POV-Ray : Newsgroups : povray.off-topic : Mensa: a table (Latin) : Re: Mensa: a table (Latin) Server Time
29 Jul 2024 04:32:03 EDT (-0400)
  Re: Mensa: a table (Latin)  
From: Patrick Elliott
Date: 15 Jan 2014 21:50:43
Message: <52d74903$1@news.povray.org>
On 1/15/2014 4:15 PM, Warp wrote:
> Orchid Win7 v1 <voi### [at] devnull> wrote:
>>>> And someone please explain to me, what IQ is?
>>>
>>> IQ is a quantification of your intelligence in comparison to the average
>>> person of your age.
>
>> It is therefore fundamentally dependant on whatever the designer
>> considers to be the "average person".
>
> I don't think the idea is to define the "average person". The idea
> is to measure tons of people and just take the average, and scale
> the results so that the average gets 100 points.
>
If it worked like that.. The problem is that you get two things 
happening: 1. Tests based on the assumption that every human being has 
equal conditions, and thus learns to think about all problems in 
equivalent ways, and 2. Some yokel deciding that, having come up with a 
test, it never has to be recalibrated.
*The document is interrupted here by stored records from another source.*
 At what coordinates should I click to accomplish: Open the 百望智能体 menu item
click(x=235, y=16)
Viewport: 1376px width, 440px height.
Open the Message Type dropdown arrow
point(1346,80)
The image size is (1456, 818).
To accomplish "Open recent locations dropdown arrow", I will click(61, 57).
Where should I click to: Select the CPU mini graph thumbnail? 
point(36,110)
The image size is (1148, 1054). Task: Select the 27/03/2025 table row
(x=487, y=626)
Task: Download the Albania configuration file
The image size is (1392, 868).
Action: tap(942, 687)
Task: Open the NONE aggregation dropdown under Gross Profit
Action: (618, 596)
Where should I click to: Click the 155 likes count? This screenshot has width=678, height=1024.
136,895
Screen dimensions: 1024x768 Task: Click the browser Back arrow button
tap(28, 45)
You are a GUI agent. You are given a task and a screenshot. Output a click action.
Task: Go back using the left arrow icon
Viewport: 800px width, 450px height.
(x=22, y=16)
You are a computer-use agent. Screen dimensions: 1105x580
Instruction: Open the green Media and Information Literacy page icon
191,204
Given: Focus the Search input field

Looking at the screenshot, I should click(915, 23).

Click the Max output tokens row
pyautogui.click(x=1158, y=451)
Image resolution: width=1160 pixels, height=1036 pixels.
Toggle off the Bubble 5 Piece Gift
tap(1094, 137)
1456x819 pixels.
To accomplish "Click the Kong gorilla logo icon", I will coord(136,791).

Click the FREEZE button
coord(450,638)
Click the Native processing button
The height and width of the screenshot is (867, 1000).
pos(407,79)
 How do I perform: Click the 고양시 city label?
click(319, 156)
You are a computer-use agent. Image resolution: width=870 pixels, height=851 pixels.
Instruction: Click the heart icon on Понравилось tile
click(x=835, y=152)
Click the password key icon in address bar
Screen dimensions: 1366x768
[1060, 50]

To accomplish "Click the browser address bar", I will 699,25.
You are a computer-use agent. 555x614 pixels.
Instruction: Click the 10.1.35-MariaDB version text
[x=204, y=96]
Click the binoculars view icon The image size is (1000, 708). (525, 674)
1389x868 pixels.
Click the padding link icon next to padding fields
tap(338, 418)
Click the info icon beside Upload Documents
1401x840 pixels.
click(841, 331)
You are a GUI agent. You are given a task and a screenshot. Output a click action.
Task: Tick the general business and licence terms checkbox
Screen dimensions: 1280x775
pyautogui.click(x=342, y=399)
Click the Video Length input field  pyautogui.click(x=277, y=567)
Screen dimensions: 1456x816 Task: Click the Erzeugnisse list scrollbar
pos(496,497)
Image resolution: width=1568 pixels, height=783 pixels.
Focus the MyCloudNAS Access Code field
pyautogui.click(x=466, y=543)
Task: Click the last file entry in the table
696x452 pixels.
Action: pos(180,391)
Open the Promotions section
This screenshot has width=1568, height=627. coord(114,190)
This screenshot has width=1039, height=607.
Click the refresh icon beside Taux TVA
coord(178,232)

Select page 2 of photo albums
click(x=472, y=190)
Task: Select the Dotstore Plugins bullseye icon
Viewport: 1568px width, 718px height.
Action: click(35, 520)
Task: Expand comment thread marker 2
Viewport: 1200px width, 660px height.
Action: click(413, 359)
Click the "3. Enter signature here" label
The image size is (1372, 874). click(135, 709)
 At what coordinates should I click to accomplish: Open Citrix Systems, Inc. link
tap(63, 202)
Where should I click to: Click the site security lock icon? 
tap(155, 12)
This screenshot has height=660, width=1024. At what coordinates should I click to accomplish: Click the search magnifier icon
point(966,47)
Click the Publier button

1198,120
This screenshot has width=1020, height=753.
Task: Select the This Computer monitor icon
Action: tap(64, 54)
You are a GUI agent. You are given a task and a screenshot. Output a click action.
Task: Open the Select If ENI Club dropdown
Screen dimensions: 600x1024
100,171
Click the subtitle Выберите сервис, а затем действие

A good example would be something 
like handling money. Would someone in the UK, prior to the Euro, be 
"smarter" than someone in the US? I mean, after all, there where like 40 
different kinds of money, some of them sounding more like weight/liquid 
measures, being with like.. 1/8th of some higher denomination, and 
stuff, and people *used* all the bloody things, while, the US currency 
was all metric. Then, you could ask the same question the other way, is 
it more clever to deal with inches, feet, yards, etc., or the metric 
system? More to the point, someone with the wrong way of thinking is 
going to go, "WTF is this?!", no matter which category they are in, when 
dealing with the ones where there are fractional coinage. Personally.. I 
think the UK went metric because it was a huge burden on the state to 
place both their economists *and* engineers in rubber rooms, instead of 
just one set, but... lol

This is BTW what I meant about "tricks" before. If you don't know how to 
think about a problem, you either can't solve it, or take far longer to 
do so, or you solve it wrong. But, think in terms of like.. memory. 
Memory mnemonics are used all the time by "experts" on memorizing lists 
and things. As a child, almost everyone probably went through a stage of 
sing songing objects, and attaching other things to them, which is 
exactly how that "trick" works, but then... how many parents, when their 
kids are in the middle of doing that say, "Stop that, you are being 
silly.", and, perhaps derail a natural tendency to learn such a method 
of memorizing complex sets? In math, the "experts" use short cuts. Some 
of them they come up with on their own, others they may pick up from 
other sources, but.. they may not retain either, without the proper 
conditions.

By the same token, you can "learn" how to solve puzzles, by learning ho 
to think about them, including the ones that get stuffed on IQ tests, 
and that includes the stuff Mensa uses (I know, I have seen them, and 
wasn't impressed). When I was eight, these things might have been 
interesting, though, only because they where better than going back to 
the classroom, and listening to someone drone on about how to now 
multiply 4x, instead of 3x, while most of the class had their brains 
dripping out of their ears. Now.. I just don't have the patience for 
them, and some of them "require" skills that I never cultivated, because 
I didn't need them (which results in my taking longer at them than the 
ones I find mind numbingly simple).

And, since I don't really plan to make more replies here, this is *one* 
reason why being in it doesn't impress me. The other reason is that, my 
experience to date, with people willing to mention being in it, have 
tended to do so in the context of wanting people to go, "Wow!", so that 
they then question their own certainty about a subject, or more easily 
believe the guy claiming it, when, in point of fact, in their case, its 
intended to shield some howler of an opinion, or claim, or hypothesis, 
they have about something, which they either don't actually understand, 
or have completely misunderstood.

So.. I apologize for calling the whole thing a social club for the stuck 
up and self obsessed. Its not like I have had a huge opportunity to 
meet, or talk to, the ones that where not.